ACTION ITEM:
What the response needs is every record, repeated verbatim, and no images.

*** Opening DATA TO USE ***

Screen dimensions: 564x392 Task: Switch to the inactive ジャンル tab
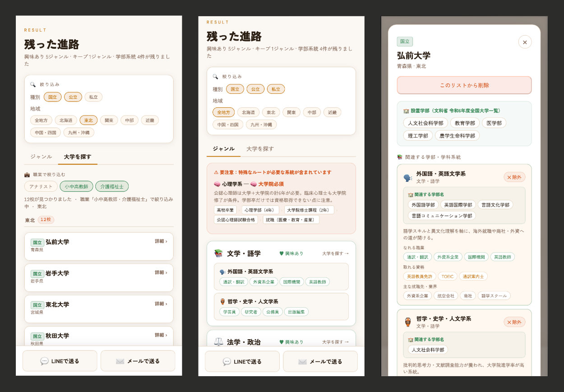(x=41, y=157)
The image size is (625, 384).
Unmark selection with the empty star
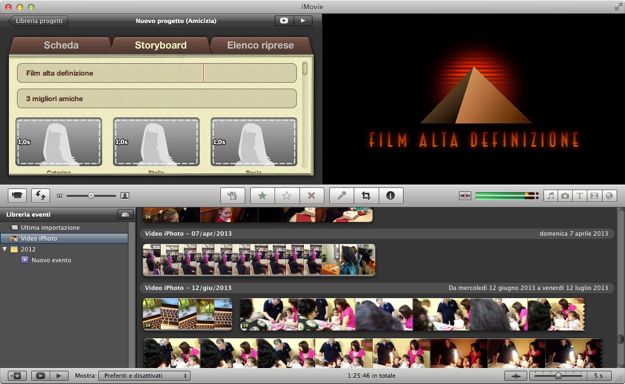tap(287, 195)
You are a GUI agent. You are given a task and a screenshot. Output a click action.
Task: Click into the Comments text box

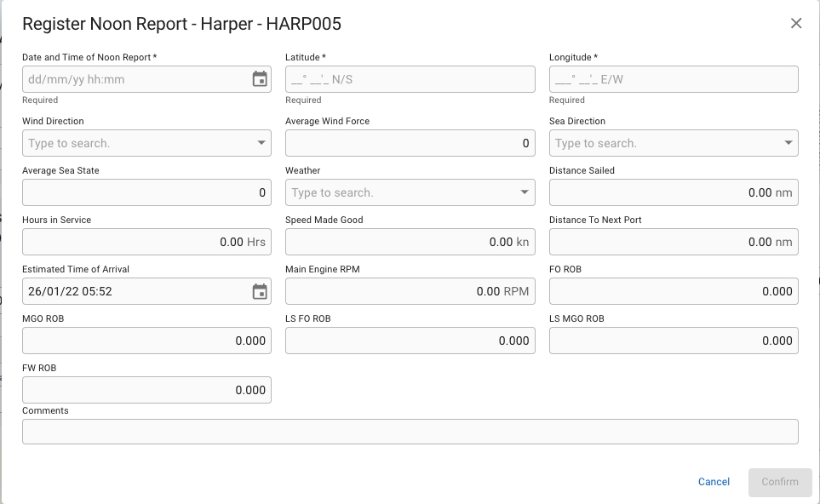pyautogui.click(x=410, y=432)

*** Closing DATA TO USE ***

ANSWER TO THE EXERCISE:
Screen dimensions: 564x392 Task: Switch to the inactive ジャンル tab
(x=41, y=157)
The image size is (625, 384).
Unmark selection with the empty star
tap(287, 195)
You are a GUI agent. You are given a task and a screenshot. Output a click action.
Task: Click into the Comments text box

pyautogui.click(x=410, y=432)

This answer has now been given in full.